#### Supplied data ####
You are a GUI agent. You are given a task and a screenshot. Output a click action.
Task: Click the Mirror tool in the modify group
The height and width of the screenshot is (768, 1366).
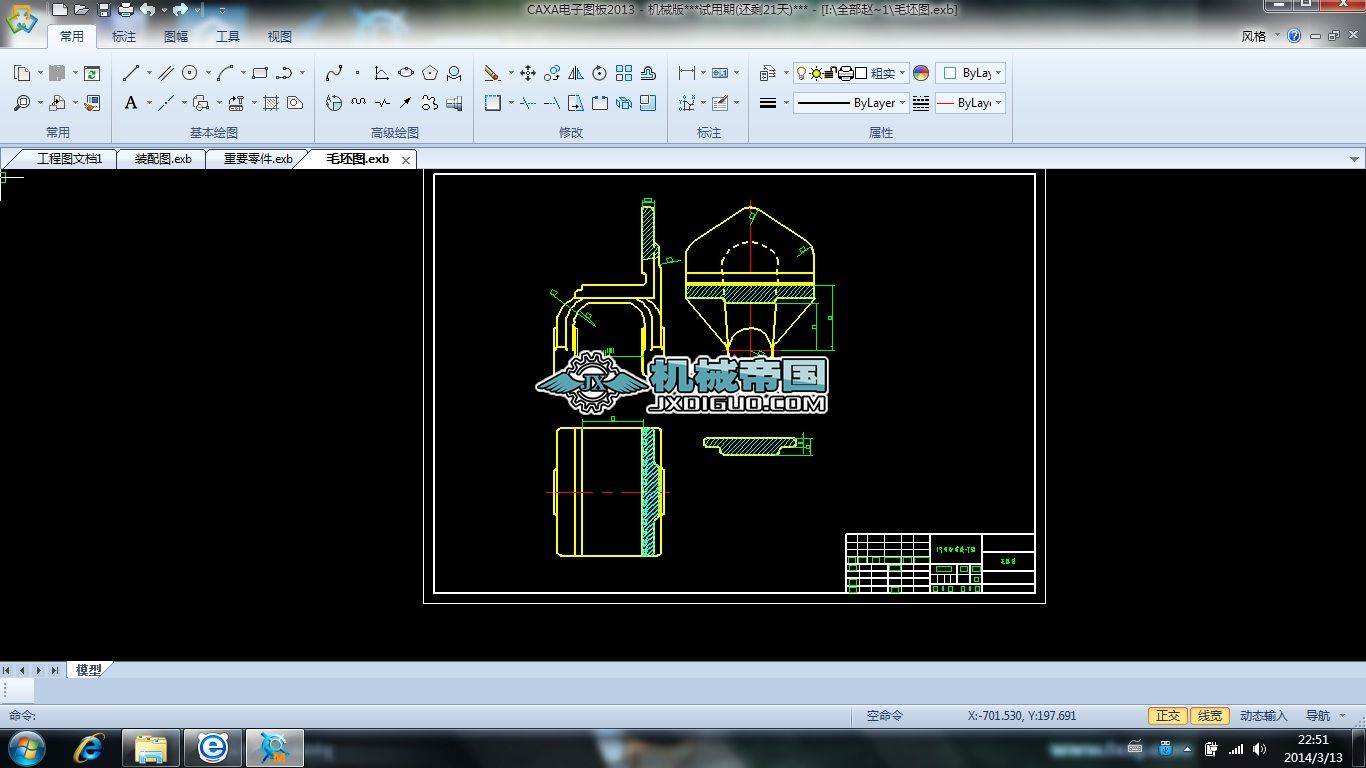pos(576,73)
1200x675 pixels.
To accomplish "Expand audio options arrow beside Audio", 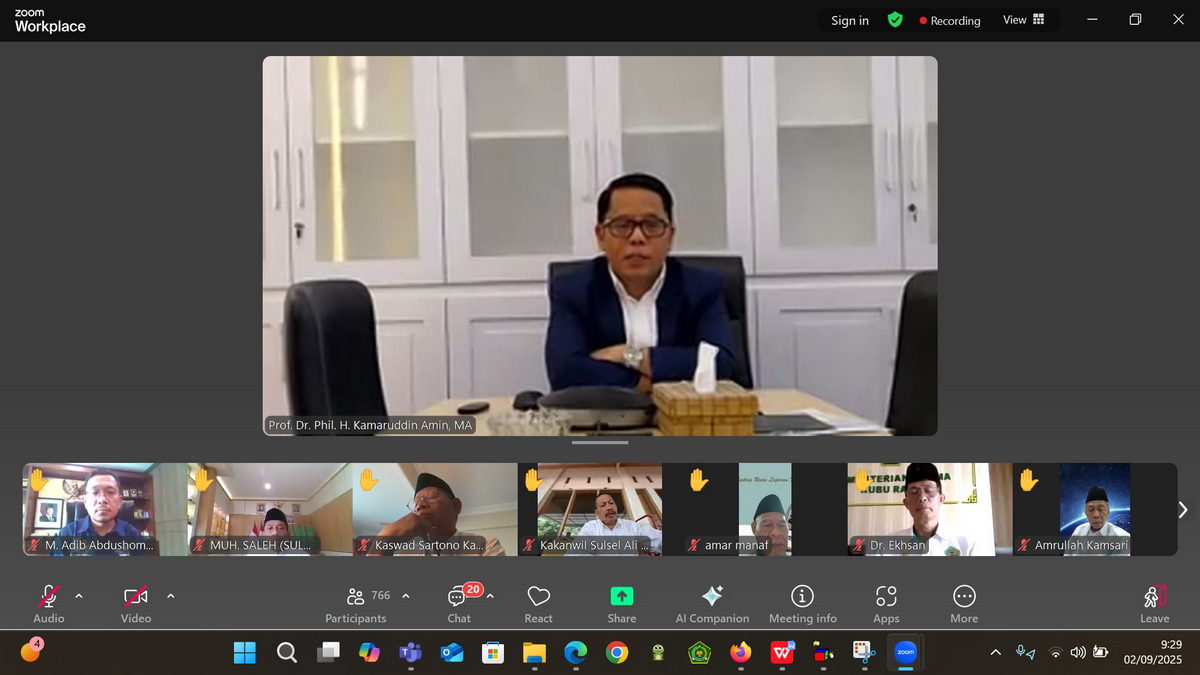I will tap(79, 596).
####
#### Supplied data ####
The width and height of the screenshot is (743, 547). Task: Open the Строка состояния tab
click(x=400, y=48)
####
Description of the task: Copy the listing word for word, starting at the line that contains "You are a GUI" and ending at the line that contains "pos(576,73)", and leave the pictures out.

Exercise response:
You are a GUI agent. You are given a task and a screenshot. Output a click action.
Task: Click the Mirror tool in the modify group
The height and width of the screenshot is (768, 1366).
pos(576,73)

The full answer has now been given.